U of T slammed over controversial new mental health policy
The University of Toronto's governing council recently approved a controversial mental health policy that students and community members are criticizing.
The new policy could see students experiencing mental health issues placed on a mandatory leave of absence, if the school deems it necessary.
According to a statement from Sandy Welsh, the university’s vice provost for students, the policy will only be applied in "rare cases."
In an interview with Welsh earlier this year published on U of T's website, Welsh says that the leave is necessary in some cases for students to "concentrate on their health and to protect their academic record."
Critics of the policy, some of them former students at the university, don't see this to be the case.
how is putting a policy of mandatory leave for mental health students in place going to make anything better at uoft? are y’all gonna work on treating people better & having a less hostile environment while they’re gone and surprise them or? i don’t get it— nana 🌸 (@Gyasiwaaaa_) June 27, 2018
Students and university community members opposed to the policy say that it fails to provide students living with mental health issues adequate accommodation.
According to the document, the policy provides a process where a student may be put on a mandatory leave of absence.
"When it becomes apparent that a student’s behaviour, due to serious health or mental health issues, poses a risk of serious harm to themselves or others," reads the document. "Or significantly impairs the educational experience of other students, or the student is unable to engage in the essential activities required to pursue an education."
I would have been forced to take a leave during the last 3 years of my degree.
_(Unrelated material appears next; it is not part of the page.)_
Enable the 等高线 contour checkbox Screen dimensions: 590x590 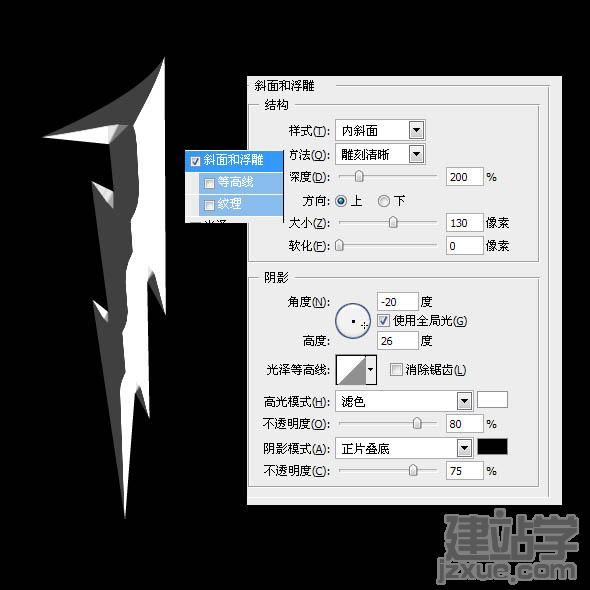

Blatant discrimination. UofT approves student leave of absence policy that has drawn criticism https://t.co/TTxMWHREgw via @torontostar— Alisa Gayle (@AlisaGaylePiano) June 28, 2018
This permission is followed by the condition that the policy will be applied "in circumstances where accommodations and/or supportive resources have not been successful or are not feasible."
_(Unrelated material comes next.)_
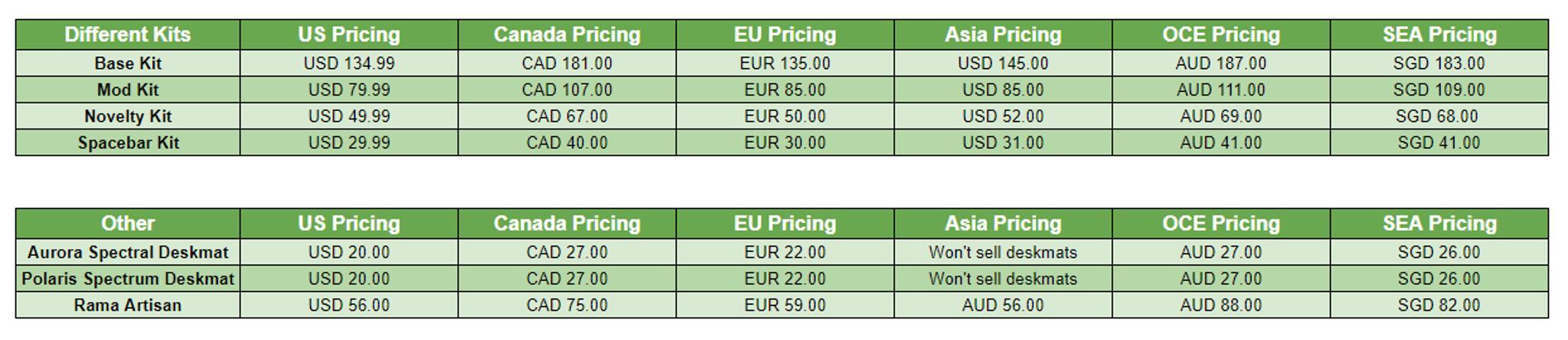Select the USD 134.99 price cell
The width and height of the screenshot is (1568, 340).
[349, 64]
The university, according to the document, has been considering a mandatory leave of absence policy for a couple of years and is to be carried out "in exceptional circumstances, and even then only with very significant procedural safeguards for students and a rigorous approach to exploring accommodations and supportive resources."
Students will also be "encouraged, and supported" to agree take a Voluntary Leave of Absence.
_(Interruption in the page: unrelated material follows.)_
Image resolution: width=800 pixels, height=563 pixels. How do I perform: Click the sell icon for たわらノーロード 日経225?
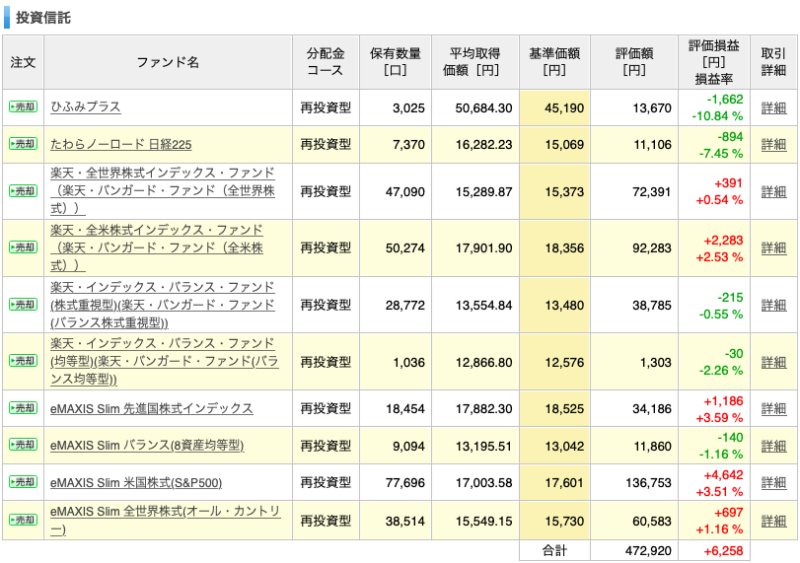(22, 144)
idk why i had hope that @UofT would address the prevalent mental health tendencies in their school and make an effort to help their students instead of just covering it up— Margarita 💛💙❤️ (@100fountains) June 25, 2018
If a University-Mandated Leave of Absence is necessary, the school says it will provide a "clear pathway" for both the leaving of and returning to studies.
"... the policy talks about making accommodations for students and only invoking the policy if these are not working," wrote Jacquie Beaulieu, a PhD Candidate at the university, on Twitter.
"What isn’t stated is that the university will also commit to looking into what might be going on for students in terms of their experience at the university."